= Labor-Progressive Party candidates in the 1945 Canadian federal election =

The Labor-Progressive Party ran 68 candidates in the 1945 federal election. One candidate, Fred Rose, was elected. Some of the party's candidates have their own biography pages; information about others may be found here.

==Alberta==
===Vegreville: William Halina===

William Halina was a frequent candidate for the Labor-Progressive Party and its antecedents, running twice at the federal level and twice at the provincial level.
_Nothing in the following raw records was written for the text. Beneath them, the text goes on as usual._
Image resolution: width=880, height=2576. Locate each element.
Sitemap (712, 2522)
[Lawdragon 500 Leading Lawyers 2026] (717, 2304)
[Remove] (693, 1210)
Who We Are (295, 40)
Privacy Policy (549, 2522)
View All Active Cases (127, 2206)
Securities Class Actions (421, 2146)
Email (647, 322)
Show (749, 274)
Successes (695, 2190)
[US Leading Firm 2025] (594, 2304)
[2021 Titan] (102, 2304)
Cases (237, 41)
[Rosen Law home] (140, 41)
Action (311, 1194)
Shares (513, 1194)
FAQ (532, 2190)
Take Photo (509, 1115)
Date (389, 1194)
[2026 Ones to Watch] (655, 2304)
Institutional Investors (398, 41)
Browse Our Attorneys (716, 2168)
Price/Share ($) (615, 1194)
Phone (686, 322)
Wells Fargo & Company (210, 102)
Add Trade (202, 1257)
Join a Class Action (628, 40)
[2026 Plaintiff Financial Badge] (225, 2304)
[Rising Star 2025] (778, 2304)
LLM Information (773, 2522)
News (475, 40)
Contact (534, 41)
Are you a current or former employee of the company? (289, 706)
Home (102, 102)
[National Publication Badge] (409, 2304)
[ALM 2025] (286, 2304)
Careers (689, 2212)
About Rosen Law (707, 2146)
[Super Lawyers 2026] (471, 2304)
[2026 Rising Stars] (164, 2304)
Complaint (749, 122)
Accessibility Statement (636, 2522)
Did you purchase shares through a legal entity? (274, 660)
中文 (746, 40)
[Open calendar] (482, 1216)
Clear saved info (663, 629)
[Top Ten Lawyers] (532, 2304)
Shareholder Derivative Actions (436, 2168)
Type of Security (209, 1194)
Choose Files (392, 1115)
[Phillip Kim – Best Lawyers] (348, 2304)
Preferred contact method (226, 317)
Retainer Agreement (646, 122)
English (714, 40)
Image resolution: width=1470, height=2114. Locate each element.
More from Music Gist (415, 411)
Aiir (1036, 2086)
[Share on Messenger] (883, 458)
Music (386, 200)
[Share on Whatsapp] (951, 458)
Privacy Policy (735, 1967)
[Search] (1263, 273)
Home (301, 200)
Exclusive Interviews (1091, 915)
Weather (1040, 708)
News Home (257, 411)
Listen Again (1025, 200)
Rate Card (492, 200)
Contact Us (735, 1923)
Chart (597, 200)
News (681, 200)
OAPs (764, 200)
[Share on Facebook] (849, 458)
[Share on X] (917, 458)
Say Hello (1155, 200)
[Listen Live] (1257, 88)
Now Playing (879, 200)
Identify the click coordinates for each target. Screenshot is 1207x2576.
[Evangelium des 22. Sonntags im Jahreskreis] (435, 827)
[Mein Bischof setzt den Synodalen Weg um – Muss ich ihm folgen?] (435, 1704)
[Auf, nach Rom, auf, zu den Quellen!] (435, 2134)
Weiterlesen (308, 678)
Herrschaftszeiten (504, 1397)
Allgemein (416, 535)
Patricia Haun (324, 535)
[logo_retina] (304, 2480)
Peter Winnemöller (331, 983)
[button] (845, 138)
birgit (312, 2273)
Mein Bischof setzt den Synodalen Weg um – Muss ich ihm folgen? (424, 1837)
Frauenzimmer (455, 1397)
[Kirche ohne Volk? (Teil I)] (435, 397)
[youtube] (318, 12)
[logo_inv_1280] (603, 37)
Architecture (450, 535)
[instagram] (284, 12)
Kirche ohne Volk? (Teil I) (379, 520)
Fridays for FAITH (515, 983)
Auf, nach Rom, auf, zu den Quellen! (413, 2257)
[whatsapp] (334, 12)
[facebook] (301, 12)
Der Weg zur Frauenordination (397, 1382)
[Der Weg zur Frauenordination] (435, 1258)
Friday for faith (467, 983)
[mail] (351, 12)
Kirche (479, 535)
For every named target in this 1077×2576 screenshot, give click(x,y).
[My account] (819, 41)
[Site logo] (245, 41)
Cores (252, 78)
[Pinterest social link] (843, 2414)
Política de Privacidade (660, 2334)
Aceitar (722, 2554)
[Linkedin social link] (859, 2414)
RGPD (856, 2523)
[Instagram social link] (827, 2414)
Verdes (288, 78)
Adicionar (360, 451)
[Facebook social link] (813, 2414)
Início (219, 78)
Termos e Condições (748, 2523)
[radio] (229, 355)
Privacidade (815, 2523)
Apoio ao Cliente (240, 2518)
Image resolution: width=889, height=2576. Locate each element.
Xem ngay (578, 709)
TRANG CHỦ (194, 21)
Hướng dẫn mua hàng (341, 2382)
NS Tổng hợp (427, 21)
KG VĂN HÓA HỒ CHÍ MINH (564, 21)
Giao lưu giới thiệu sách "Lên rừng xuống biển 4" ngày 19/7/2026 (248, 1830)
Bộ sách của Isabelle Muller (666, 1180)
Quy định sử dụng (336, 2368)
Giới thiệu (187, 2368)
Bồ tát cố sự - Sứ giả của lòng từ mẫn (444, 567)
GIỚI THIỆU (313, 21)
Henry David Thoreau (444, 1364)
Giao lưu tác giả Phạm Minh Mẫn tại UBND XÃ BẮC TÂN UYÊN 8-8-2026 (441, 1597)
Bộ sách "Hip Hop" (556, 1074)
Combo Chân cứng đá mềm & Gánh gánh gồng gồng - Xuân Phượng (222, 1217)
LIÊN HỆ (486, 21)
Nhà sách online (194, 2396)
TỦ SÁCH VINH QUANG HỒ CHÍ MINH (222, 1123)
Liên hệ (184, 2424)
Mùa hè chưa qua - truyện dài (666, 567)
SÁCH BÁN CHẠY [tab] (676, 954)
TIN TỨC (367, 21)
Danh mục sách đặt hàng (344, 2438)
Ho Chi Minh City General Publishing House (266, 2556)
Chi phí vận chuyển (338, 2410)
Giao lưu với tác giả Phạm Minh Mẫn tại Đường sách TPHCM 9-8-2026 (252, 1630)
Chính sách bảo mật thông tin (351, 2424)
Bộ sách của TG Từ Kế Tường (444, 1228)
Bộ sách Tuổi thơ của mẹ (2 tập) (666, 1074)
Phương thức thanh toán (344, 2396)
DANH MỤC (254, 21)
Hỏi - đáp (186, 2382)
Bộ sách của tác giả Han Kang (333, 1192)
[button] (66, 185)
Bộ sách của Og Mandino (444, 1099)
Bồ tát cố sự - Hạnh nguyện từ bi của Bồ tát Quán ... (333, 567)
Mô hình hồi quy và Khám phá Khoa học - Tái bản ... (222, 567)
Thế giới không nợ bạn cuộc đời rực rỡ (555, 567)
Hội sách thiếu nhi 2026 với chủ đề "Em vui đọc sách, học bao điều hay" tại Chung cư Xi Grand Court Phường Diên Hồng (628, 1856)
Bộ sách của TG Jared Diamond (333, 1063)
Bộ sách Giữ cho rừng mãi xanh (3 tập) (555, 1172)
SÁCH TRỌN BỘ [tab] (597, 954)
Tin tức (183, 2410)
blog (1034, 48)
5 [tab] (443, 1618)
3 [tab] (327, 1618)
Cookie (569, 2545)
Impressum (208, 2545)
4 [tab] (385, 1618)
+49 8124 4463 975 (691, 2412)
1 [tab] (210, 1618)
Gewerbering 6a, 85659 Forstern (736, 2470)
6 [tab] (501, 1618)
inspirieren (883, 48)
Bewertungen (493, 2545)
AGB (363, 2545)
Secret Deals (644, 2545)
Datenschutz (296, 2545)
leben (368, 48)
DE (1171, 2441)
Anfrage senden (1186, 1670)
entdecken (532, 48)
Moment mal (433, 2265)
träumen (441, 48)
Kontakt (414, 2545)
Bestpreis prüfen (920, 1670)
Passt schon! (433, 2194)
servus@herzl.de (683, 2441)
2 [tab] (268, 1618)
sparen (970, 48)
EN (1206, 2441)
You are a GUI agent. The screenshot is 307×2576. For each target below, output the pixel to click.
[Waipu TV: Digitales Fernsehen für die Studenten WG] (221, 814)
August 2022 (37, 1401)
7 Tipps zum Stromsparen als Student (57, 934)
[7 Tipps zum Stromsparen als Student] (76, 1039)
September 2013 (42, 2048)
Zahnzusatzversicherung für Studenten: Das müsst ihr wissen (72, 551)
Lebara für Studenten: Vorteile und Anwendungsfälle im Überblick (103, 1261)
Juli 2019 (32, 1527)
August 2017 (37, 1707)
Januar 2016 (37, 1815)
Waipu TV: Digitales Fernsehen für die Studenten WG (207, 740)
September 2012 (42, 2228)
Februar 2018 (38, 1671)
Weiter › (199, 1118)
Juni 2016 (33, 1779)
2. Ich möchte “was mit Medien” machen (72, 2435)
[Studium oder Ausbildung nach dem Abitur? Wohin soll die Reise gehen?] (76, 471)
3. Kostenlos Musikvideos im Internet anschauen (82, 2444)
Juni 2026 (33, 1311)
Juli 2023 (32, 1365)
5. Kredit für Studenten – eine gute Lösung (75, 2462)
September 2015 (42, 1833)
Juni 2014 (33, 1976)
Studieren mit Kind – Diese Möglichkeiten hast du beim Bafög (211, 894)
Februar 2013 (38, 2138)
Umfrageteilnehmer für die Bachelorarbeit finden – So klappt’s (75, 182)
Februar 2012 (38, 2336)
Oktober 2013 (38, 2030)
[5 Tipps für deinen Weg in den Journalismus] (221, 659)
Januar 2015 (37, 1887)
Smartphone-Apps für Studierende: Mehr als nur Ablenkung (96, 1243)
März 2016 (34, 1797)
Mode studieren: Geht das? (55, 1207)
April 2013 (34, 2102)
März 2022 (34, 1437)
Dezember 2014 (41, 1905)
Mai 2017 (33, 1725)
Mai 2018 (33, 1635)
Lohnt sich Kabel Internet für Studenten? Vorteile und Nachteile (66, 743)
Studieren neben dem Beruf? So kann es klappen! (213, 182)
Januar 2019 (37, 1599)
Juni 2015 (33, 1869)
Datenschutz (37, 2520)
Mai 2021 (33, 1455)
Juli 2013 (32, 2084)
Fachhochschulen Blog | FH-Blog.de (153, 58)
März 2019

He described himself as an accountant in the 1940 election, and as a manager in 1945.

Electoral record
| Election | Division | Party | Votes | % | Place | Winner |
|---|---|---|---|---|---|---|
| 1935 provincial | Vermilion | Communist | 838 |  | 3/5 | William Fallow, Social Credit |
| 1940 federal | Vegreville | United Progressive | 2,727 | 19.38 | 3/4 | Anthony Hlynka, Social Credit |
| 1944 provincial | Edmonton | Labor-Progressive | 496 |  | 14/18 | Ernest Charles Manning, Elmer Ernest Roper, John Percy Page, William F. Williams, Norman B. James |
| 1945 federal | Vegreville | Labor-Progressive | 3,272 | 19.37 | 3/4 | Anthony Hlynka, Social Credit |

Note: Provincial elections in Alberta were determined by a single transferable ballot in this period, and Edmonton elected five members. The results listed above refer only to the first round totals.

===Wetaskiwin: Henry Lundgren===

Henry Lundgren was a farmer. He received 546 votes (3.00%), finishing fifth against Social Credit incumbent Norman Jaques.